La comisión asociada al tratado está trabajando para transformar una cartera de proyectos mineros binacionales valorada en más de US$20.700 millones en mayores niveles de inversión, empleo e innovación para las regiones fronterizas.

Chile y Argentina han dado un gran paso para impulsar la inversión minera en la frontera, al reactivar formalmente la Comisión Administrativa de su Tratado de Integración y Complementación Minera, firmado originalmente en 1997. Ambos gobiernos oficializaron recientemente la reactivación del tratado en Buenos Aires, tras las sesiones de trabajo realizadas anteriormente este año durante la Semana CESCO y la Expo Minera de San Juan.
La importancia del tratado radica en que establece un marco jurídico conjunto para facilitar el desarrollo de proyectos mineros en zonas fronterizas, coordinando regulaciones relacionadas con aduanas, tributación, trabajo e infraestructura. Su implementación se realiza proyecto por proyecto mediante Protocolos Adicionales Específicos, que definen las áreas de operación y las condiciones particulares de cada iniciativa.
Este renovado impulso llega en un momento estratégico: la comisión está trabajando para transformar una cartera de proyectos binacionales valorada en más de US$20.700 millones en mayores niveles de inversión, empleo e innovación para las regiones fronterizas, según el subsecretario de Minería de Chile, Álvaro González. Cabe destacar que esta reactivación forma parte de una agenda más amplia del Ministerio de Minería para atraer inversión extranjera, que recientemente incluyó delegaciones de alto nivel de Emiratos Árabes Unidos y Japón interesadas en asegurar el suministro de cobre y litio, lo que refuerza la ambición de Chile de mantenerse como un socio estratégico en el mercado global de minerales críticos.
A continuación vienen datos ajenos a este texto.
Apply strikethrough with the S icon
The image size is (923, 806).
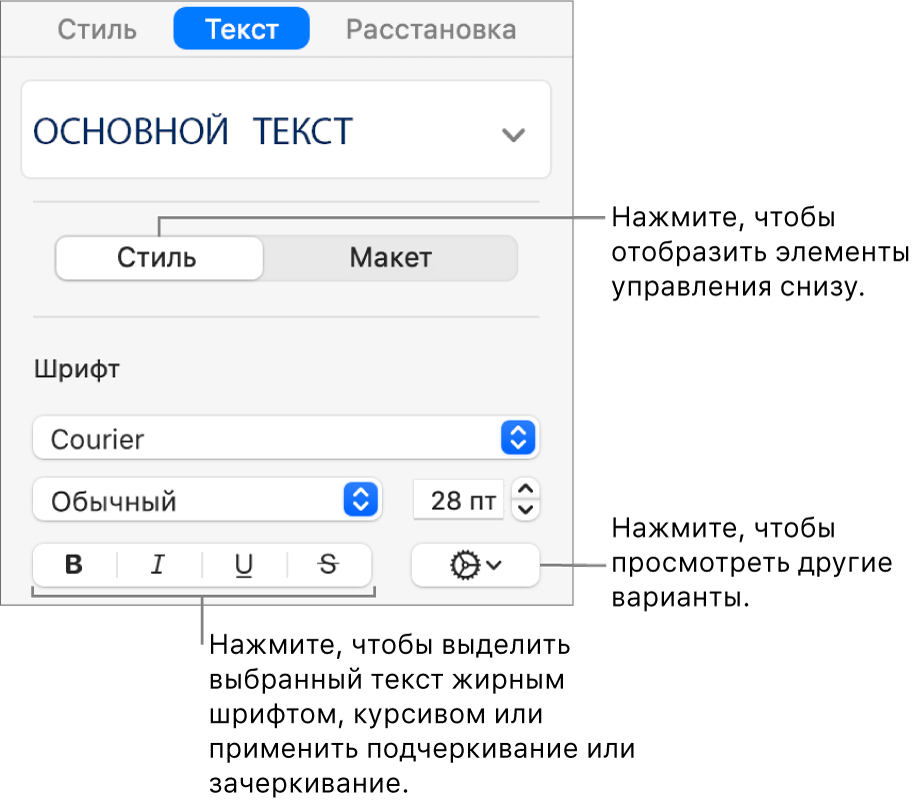(328, 565)
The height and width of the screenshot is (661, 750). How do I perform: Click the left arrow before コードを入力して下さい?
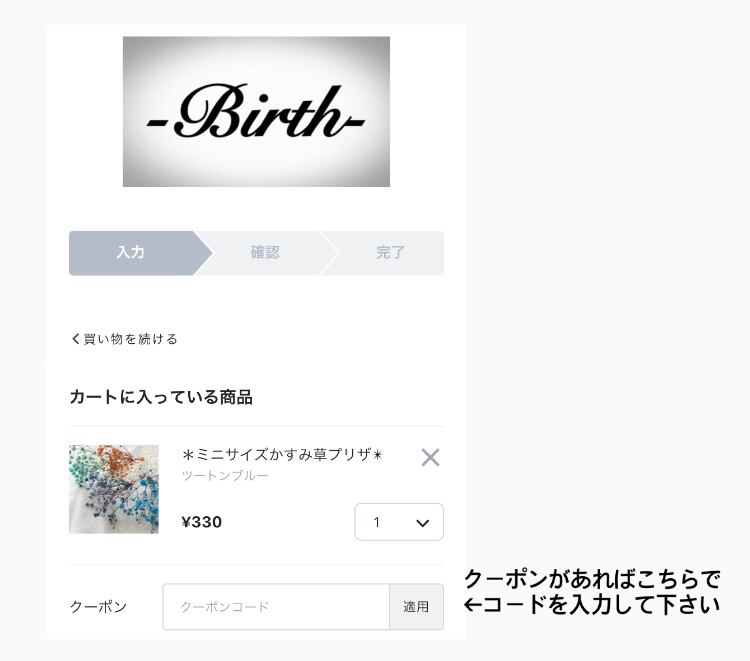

Lo que significa para el sector minero chileno
Para las empresas proveedoras de bienes y servicios para la minería, el tratado es especialmente relevante. Según fuentes de la industria, las empresas chilenas operan con costos competitivos en logística, financiamiento, carga tributaria y acceso a insumos, lo que les permite desempeñar un papel importante en el suministro de bienes y servicios para proyectos binacionales. Esto posiciona a las
empresas chilenas de ingeniería, logística y equipamiento para capturar una parte significativa de los contratos asociados a grandes desarrollos transfronterizos de cobre y oro, incluidos proyectos en el distrito Vicuña y otros corredores andinos conectados con Chile.
Más allá de los servicios, el tratado simplifica el diseño y planificación de proyectos a ambos lados de la frontera. Permite a las compañías mineras diseñar un proyecto como si la frontera no existiera, reduciendo la duplicación de permisos, los costos de infraestructura compartida y las dificultades logísticas para operaciones que abarcan ambos países.
El tratado refleja además el impulso del gobierno por profundizar los vínculos regionales y abre importantes oportunidades para la cooperación y la integración con Argentina.
Mirando hacia adelante
La renovación del tratado marca una dirección clara: evaluación más ágil de proyectos, una coordinación regulatoria más sólida y mayores oportunidades para las empresas chilenas, desde contratistas EPC hasta proveedores de servicios especializados, para participar en una de las carteras de proyectos mineros transfronterizos más prometedoras de Sudamérica.